▶ [Trecho exibido]:
Contar histórias ajuda crianças a crescer

Em entrevista, a psicóloga Renate Meyer Sanches explica como criar histórias para seu filho pode ajudá-lo a superar angústias


Para autora, histórias "personalizadas" permitem à criança nomear sentimentos e superar traumas

Mais do que entreter, o ato de contar histórias na hora de dormir pode ser mais saudável para seus filhos do que você imagina. Na verdade, as histórias podem exercer um fator de cura, fazendo com que as crianças entendam seus próprios sentimentos e aprendam a lidar com as dificuldades da vida adulta.
É o que defende Renate Meyer Sanches, autora de “Conta de novo, mãe – Histórias que ajudam a crescer” (Editora Escuta; leia trecho). Para ela, criar para seu filho histórias personalizadas, que representem os desafios do momento para a criança, é uma maneira valiosa de ajudá-la a lidar com sofrimentos e superar as fases mais difíceis do desenvolvimento infantil. Confira a entrevista com a psicóloga.

iG: Qual a importância de se contar histórias para uma criança?
Renata Sanches: O fato de você colocar sentimentos em palavras nomeia aquilo pelo que a criança passa e que, para ela, não tem nome – o que gera muitas angústias. Além disso, o sentimento passa a ser compartilhado com o personagem da narrativa e com quem está contando a história. A criança acha que só ela sente o que sente, por isso é importante compartilhar. O final feliz assegura para a criança que ela vai ser ajudada, dá tranquilidade para ela. E isso tudo é uma sabedoria dos contos de fadas e cantigas de ninar que vêm de séculos atrás.

iG: E quando os pais ou educadores mudam estas histórias clássicas para torná-las menos “agressiva” ou mais politicamente correta?
Renata Sanches: Isso vai na direção errada. É nas figuras feias e “malvadas” que as crianças projetam as coisas delas. O lobo, por exemplo, significa a agressividade oral da criança. Descrever o lobo bonzinho não adianta em nada. Atrapalha porque a deixa sozinha, sem ser compreendida nas angústias que ela sente.

iG: As histórias clássicas não podem tornar a criança mais agressiva?
Renata Sanches: A agressividade é um recurso do ser humano, é algo que todos nós temos. A questão é o que estamos fazendo com isso. Sempre comparo com uma panela de pressão: a agressividade é como a pressão, se você souber abrir a válvula em momentos certos, a pressão é ótima, te ajuda a cozinhar; se você não souber abrir, vai estourar. Esse estouro psíquico pode acontecer para fora, em crises de agressividade, ou pode estourar para dentro, em depressão, pânico ou somatizações. As histórias, o brincar, as músicas são válvulas de escape da agressividade para a criança. O brincar é fundamental: o fato de a criança ter brincadeiras agressivas não promove agressividade. A função do educador não é anular a agressividade, mas canalizá-la.

▶ [Registros extraídos]:
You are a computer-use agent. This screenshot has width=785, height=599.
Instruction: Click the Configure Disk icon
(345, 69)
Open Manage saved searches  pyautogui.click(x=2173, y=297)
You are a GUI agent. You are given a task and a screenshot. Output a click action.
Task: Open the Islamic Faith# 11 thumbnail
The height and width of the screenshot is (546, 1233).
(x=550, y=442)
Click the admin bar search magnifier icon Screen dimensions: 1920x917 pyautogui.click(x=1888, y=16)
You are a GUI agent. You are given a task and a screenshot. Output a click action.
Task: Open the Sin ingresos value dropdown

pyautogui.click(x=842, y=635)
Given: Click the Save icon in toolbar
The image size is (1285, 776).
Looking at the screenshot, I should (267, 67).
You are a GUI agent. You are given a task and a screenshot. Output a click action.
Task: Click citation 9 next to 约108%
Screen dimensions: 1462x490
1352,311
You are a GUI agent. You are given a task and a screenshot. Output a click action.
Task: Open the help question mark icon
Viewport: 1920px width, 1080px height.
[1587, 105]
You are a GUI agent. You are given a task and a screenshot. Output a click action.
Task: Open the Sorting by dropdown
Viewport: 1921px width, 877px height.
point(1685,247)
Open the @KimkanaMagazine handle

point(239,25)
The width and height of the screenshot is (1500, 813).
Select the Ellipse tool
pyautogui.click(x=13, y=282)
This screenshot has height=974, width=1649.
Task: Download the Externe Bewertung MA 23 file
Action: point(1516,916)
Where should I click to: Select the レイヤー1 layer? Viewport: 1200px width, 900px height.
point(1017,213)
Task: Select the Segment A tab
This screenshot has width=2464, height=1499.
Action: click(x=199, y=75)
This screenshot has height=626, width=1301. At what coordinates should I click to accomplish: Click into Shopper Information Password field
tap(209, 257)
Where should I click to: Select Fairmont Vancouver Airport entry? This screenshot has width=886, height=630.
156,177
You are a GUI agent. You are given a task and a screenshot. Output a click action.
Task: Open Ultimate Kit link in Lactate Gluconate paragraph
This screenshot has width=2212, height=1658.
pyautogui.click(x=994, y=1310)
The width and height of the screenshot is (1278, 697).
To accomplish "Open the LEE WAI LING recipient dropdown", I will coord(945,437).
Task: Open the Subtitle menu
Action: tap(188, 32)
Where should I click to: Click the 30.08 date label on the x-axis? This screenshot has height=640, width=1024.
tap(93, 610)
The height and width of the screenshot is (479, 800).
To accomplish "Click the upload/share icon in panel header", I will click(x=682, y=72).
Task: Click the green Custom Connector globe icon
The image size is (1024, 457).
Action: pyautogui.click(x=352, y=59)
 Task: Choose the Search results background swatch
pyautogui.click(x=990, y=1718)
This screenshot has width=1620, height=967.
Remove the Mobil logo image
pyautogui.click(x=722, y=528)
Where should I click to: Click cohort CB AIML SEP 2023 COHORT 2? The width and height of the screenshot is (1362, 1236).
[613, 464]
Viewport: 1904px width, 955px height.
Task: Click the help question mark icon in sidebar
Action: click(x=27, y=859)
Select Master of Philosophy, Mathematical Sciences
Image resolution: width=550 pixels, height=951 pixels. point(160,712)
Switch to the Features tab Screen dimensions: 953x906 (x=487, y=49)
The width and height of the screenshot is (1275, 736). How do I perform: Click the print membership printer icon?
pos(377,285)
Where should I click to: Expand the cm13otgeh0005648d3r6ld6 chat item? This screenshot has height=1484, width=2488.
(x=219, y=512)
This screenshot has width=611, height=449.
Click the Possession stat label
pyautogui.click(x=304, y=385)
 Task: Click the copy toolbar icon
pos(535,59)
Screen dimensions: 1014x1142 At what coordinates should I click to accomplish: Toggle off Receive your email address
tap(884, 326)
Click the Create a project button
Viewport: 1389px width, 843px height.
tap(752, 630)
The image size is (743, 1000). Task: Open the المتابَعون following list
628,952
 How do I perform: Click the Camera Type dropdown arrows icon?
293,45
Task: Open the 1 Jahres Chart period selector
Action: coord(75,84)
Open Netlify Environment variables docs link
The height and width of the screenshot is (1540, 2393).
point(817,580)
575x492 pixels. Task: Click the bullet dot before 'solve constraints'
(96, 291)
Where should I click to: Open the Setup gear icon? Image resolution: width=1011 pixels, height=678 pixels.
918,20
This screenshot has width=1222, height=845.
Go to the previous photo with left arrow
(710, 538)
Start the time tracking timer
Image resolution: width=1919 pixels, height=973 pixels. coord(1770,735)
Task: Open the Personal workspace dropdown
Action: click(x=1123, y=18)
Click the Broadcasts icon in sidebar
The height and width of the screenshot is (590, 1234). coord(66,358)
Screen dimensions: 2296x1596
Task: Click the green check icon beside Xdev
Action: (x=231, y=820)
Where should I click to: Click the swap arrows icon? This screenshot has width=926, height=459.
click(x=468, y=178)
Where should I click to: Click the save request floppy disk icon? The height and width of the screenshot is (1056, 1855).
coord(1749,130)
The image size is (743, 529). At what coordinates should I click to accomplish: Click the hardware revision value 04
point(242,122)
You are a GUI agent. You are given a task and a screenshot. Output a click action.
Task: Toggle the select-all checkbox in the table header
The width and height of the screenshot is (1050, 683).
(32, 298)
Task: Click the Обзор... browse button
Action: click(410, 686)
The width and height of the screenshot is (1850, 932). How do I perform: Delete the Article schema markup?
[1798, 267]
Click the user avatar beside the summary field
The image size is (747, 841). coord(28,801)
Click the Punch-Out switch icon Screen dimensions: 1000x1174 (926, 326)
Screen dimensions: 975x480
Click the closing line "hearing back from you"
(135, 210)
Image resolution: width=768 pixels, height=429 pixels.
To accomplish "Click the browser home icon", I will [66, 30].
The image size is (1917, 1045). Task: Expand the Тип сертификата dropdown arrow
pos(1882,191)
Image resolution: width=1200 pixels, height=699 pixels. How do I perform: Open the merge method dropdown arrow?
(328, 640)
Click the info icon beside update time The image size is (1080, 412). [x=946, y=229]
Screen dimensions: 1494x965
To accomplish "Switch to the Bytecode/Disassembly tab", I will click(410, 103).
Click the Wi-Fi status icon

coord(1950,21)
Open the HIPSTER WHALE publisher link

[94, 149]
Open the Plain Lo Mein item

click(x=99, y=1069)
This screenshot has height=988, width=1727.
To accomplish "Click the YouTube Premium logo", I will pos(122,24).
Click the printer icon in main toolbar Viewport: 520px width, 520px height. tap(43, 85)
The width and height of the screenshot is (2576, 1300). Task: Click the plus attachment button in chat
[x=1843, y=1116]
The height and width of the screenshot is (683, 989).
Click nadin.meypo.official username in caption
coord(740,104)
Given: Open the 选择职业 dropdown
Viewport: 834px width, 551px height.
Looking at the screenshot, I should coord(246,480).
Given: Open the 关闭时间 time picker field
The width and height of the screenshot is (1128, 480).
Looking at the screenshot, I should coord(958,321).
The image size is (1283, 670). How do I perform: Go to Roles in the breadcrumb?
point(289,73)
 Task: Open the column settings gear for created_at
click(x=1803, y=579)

▶ [Desafio 1]:
Nos registros, troque "floppy disk" por "diskette" nas linhas que vão da que contém "Where should I click to: Click the save" até a que contém "point(242,122)", incluindo as duas. Reescreva só essas linhas, sem mudar mais nada.
▶ [Desafio 2]:
Continue a entrevista sobre contar histórias para crianças a partir do ponto em que ela para.

▶ [Resposta 1]:
Where should I click to: Click the save request diskette icon? The height and width of the screenshot is (1056, 1855).
coord(1749,130)
The image size is (743, 529). At what coordinates should I click to accomplish: Click the hardware revision value 04
point(242,122)

▶ [Resposta 2]:
iG: Qual o melhor momento para se contar a história?
Renata Sanches: O momento tem que ser determinado pela relação de quem conta a história. Não precisa ser necessariamente na hora de dormir. Contei uma história para meu neto de quatro anos, por exemplo, num jardim, sentada numa pedra com ele no meu colo. O adulto vai perceber qual o momento bom. Às vezes a criança parece que não está prestando atenção, mas no fundo ela está muito ligada. Não é preciso fazer como na escola; não tem que necessariamente fazer a criança prestar atenção em cada letra. Quando ela está entretida com um brinquedo, por exemplo, não quer dizer que ela não esteja ouvindo. Mas é lógico que não dá para contar quando ela está brincando com os amiguinhos ou muito entretida em algum programa de televisão, por exemplo.

iG: Qual a melhor maneira de se contar uma história?
Renata Sanches: O melhor é usar um objeto para representar a criança. Se ela for pequena, não precisa de muita criatividade. Conta-se uma situação de acordo com o que a criança está passando e se inclui o sentimento dela na situação. Fala-se “então o ursinho sentiu vontade de fazer isso ou aquilo”, de acordo com o que a criança está sentindo. No final da história, tudo tem que dar certo. Se você seguir isso não tem como a criança entender errado. Como se tratam de questões mais afetivas que cognitivas, a criança irá entender como os adultos. Afetivamente, a criança é parecida conosco, cognitivamente não.

iG: Como funcionam os sentimentos das crianças?
Renata Sanches: Elas sentem angústias intensas. A criança pequena sente tudo que os adultos sentem: raiva, ódio, inveja. Isso é uma constituição do ser humano. A idéia de que a criança nasce anjo não tem nada a ver. Além disso, a criança é absolutamente egocêntrica, acha que tudo que acontece com o mundo tem a ver com ela. Esse funcionamento cognitivo traz problemas afetivos: qualquer coisa ruim que acontece no ambiente, ela acha que foi culpa dela. Para os pais, conhecer esse tipo de funcionamento ajuda a tranqüilizá-la. E é preciso ter cuidado para não entrar no julgamento moral: egocentrismo não é egoísmo. São fases da criança, e ela vai passar disso.

iG: Como os pais conseguem observar tais angústias?
Renata Sanches: Os pais devem dar espaço para a criança brincar – e observar a brincadeira. Eles devem ter alguma noção de quais são as questões e conflitos da criança. Para poder oferecer um desenvolvimento saudável para o filho, o principal é estar aberto para os sinais que ele dá: sonhos, olhares...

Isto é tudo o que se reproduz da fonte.